- To do -
Write out word for word the part of the text on the Lèizhèng huórén shū starting at "Lèizhèng huórén shū" and ending at "entire Sòng dynasty.".

- Passage provided -
Lèizhèng huórén shū 類證活人書
Book of Reviving the People by Categorized Syndromes by 朱肱 (Zhū Hóng, zì Yìzhōng 翼中, fl. 1098–1126, 北宋)
About the work
A major late-Northern-Sòng (1107) clinical reorganization of the Shānghán lùn corpus in twenty-two juan, by the Hángzhōu physician 朱肱 Zhū Hóng (hào Wúqiúzǐ 無求子). The work — originally titled Nányáng huórén shū 南陽活人書 in honor of Zhāng Jī’s native place — recasts the Shānghán materials in a problem-and-answer format (101 questions), and supplies clinical adjustments that adapt the Hàn-period prescriptions to Sòng-period climates and constitutions. It is the second great Sòng-period commentary on the Shānghán (after 韓祗和 Hán Zhīhé’s Wēizhǐ lùn KR3ef008) and the most widely-circulated Shānghán-derivative work of the entire Sòng dynasty.
Abstract
The composition date of the work is fixed at Dàguān 大觀 1 (1107) by Zhū’s preface, with later supplementary editing extending into the early Xuānhé 宣和 period (early 1120s). Zhū Hóng — a 1088 jìnshì who chose medicine over an official career — is one of the most important Sòng clinical writers, whose works combine textual erudition (he was a colleague of 黃庭堅 in his early years) with hands-on clinical experience in Hángzhōu. The Huórén shū exists in multiple editions of varying juan-count (20, 21, 22, plus the Huórén shū kuò 活人書括 abridgement); the 22-juan recension is the standard YuánMíngQīng line, supplemented by Zhū’s own prescription book the Nányáng huórén shū 南陽活人書 and his abridgement the Yīrén shū 醫人書. The work’s reception in the Jīn and Yuán was central: 成無己 Chéng Wúyǐ explicitly draws on it, and 劉完素 Liú Wánsù responds polemically to it from a fire-and-heat perspective.
Translations and research
- Goldschmidt, Evolution of Chinese Medicine (2009), chapter 7 — extensive treatment of the Huó-rén shū.
- Mǎ Jìxīng 馬繼興, Sòng-Yuán Shānghán xué shù yán-jiū (1988).
- Hinrichs and Barnes, Chinese Medicine and Healing (2013), 95–119 on Hanson and the Sòng medical print culture.
- Endymion Wilkinson, Chinese History: A New Manual, §35.7.1 lists this as a major Sòng clinical reference.
- No substantial English-language translation located.
Other points of interest
The catalog meta gives 朱肱 (Zhū Hóng) without the variant character 朱翼中 (his zì). His son 朱壬 Zhū Rén was also a physician. The Northern-Sòng print of the Huórén shū exists in a Yuán-print descendant preserved in Japanese collections — the so-called “Wúqiúzǐ recension” — which underlies the modern critical text.

Screenshot grounding data:

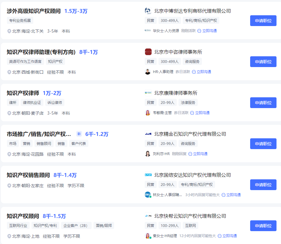
Task: Apply for 知识产权律师 job at 康隆
Action: pos(263,103)
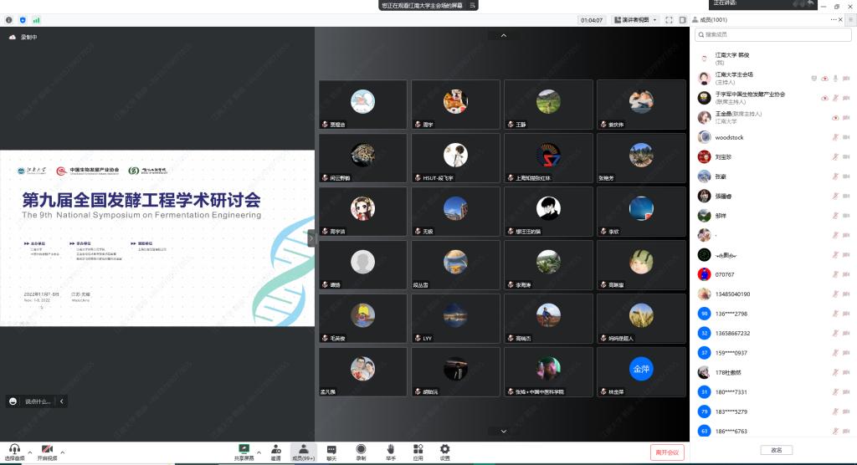Image resolution: width=857 pixels, height=465 pixels.
Task: Toggle fullscreen mode icon in top bar
Action: point(670,19)
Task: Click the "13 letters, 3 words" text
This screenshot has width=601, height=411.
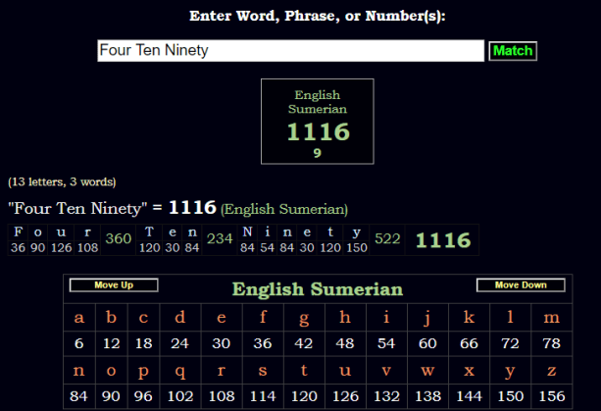Action: (x=62, y=181)
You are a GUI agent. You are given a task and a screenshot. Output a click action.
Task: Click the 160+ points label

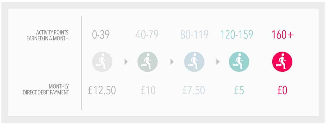(x=282, y=35)
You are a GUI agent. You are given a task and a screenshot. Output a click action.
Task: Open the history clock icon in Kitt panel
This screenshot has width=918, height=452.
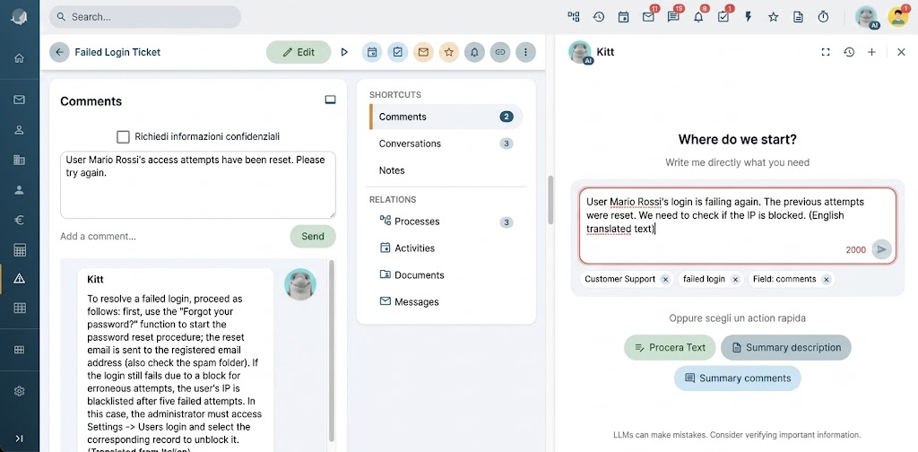click(x=849, y=52)
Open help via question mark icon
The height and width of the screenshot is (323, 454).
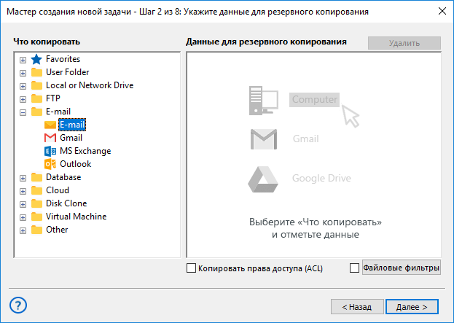tap(19, 306)
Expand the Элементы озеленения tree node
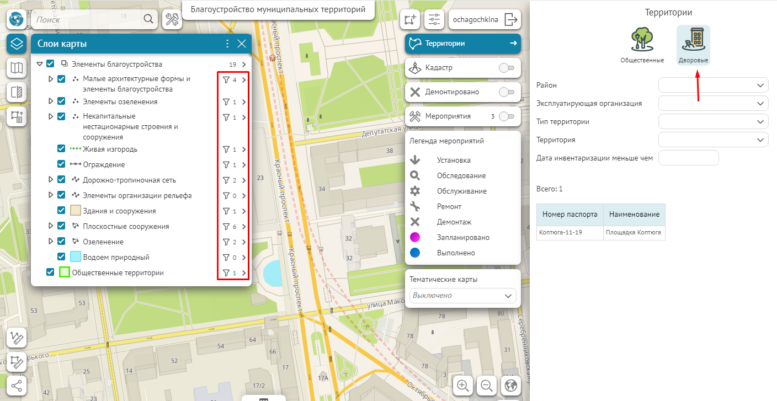The height and width of the screenshot is (401, 777). (x=51, y=101)
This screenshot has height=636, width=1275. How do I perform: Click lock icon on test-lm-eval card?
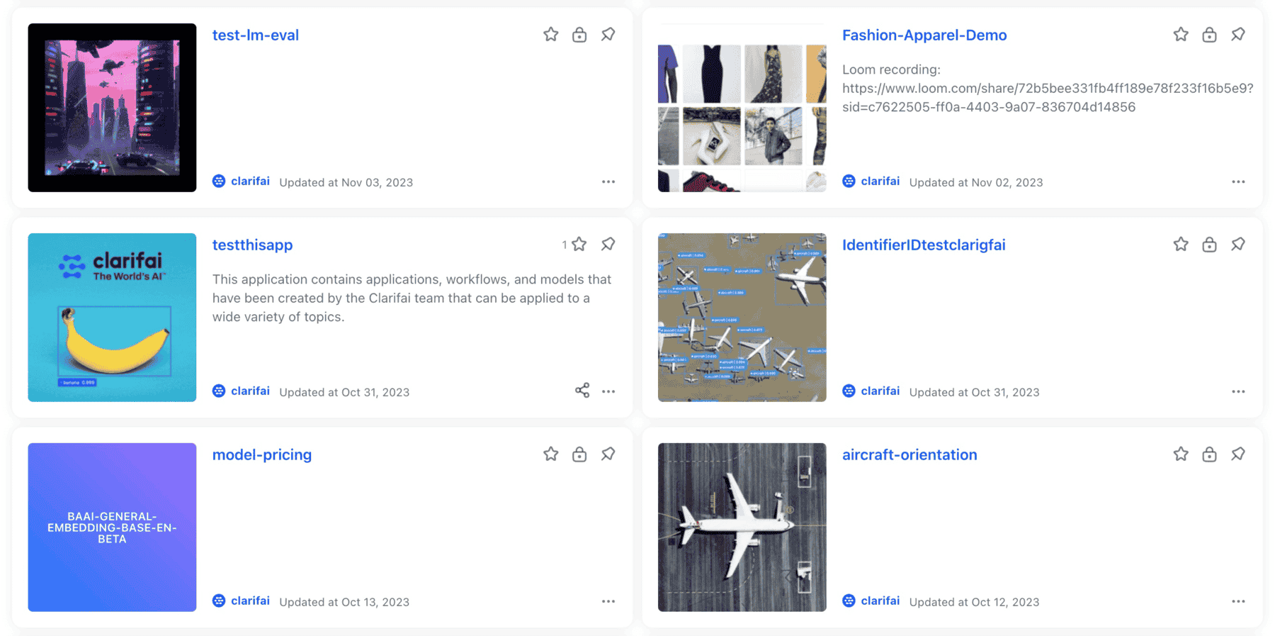(x=579, y=34)
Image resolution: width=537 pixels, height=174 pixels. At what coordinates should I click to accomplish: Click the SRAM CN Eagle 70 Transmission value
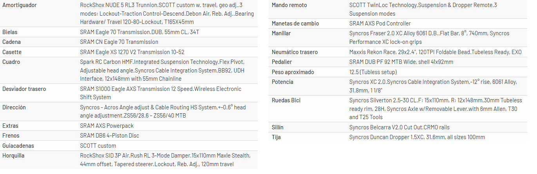[119, 42]
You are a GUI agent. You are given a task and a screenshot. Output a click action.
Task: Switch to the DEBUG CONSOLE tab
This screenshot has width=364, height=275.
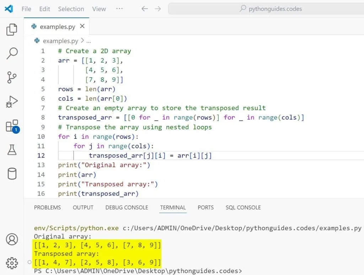(127, 207)
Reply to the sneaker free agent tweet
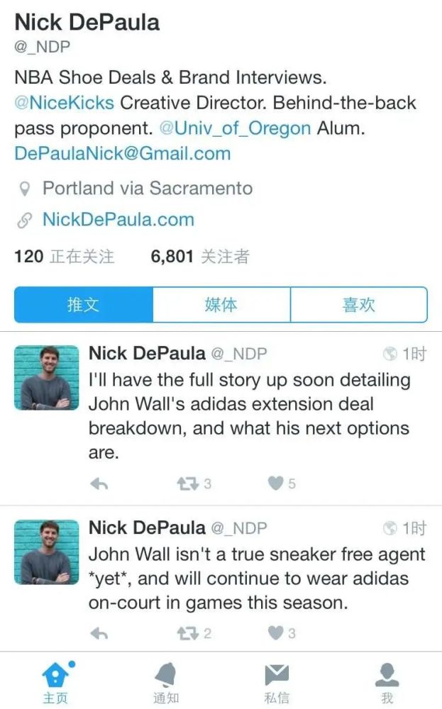 tap(99, 633)
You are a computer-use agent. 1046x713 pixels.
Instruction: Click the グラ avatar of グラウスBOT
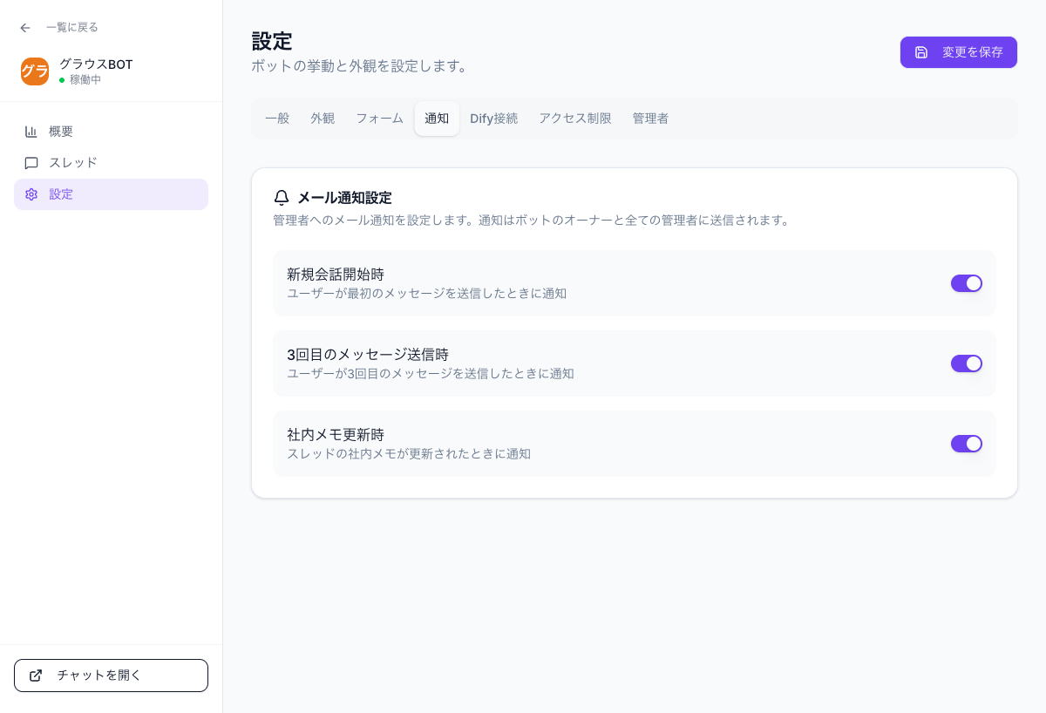pos(35,71)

- Response box -
Lèizhèng huórén shū 類證活人書
Book of Reviving the People by Categorized Syndromes by 朱肱 (Zhū Hóng, zì Yìzhōng 翼中, fl. 1098–1126, 北宋)
About the work
A major late-Northern-Sòng (1107) clinical reorganization of the Shānghán lùn corpus in twenty-two juan, by the Hángzhōu physician 朱肱 Zhū Hóng (hào Wúqiúzǐ 無求子). The work — originally titled Nányáng huórén shū 南陽活人書 in honor of Zhāng Jī’s native place — recasts the Shānghán materials in a problem-and-answer format (101 questions), and supplies clinical adjustments that adapt the Hàn-period prescriptions to Sòng-period climates and constitutions. It is the second great Sòng-period commentary on the Shānghán (after 韓祗和 Hán Zhīhé’s Wēizhǐ lùn KR3ef008) and the most widely-circulated Shānghán-derivative work of the entire Sòng dynasty.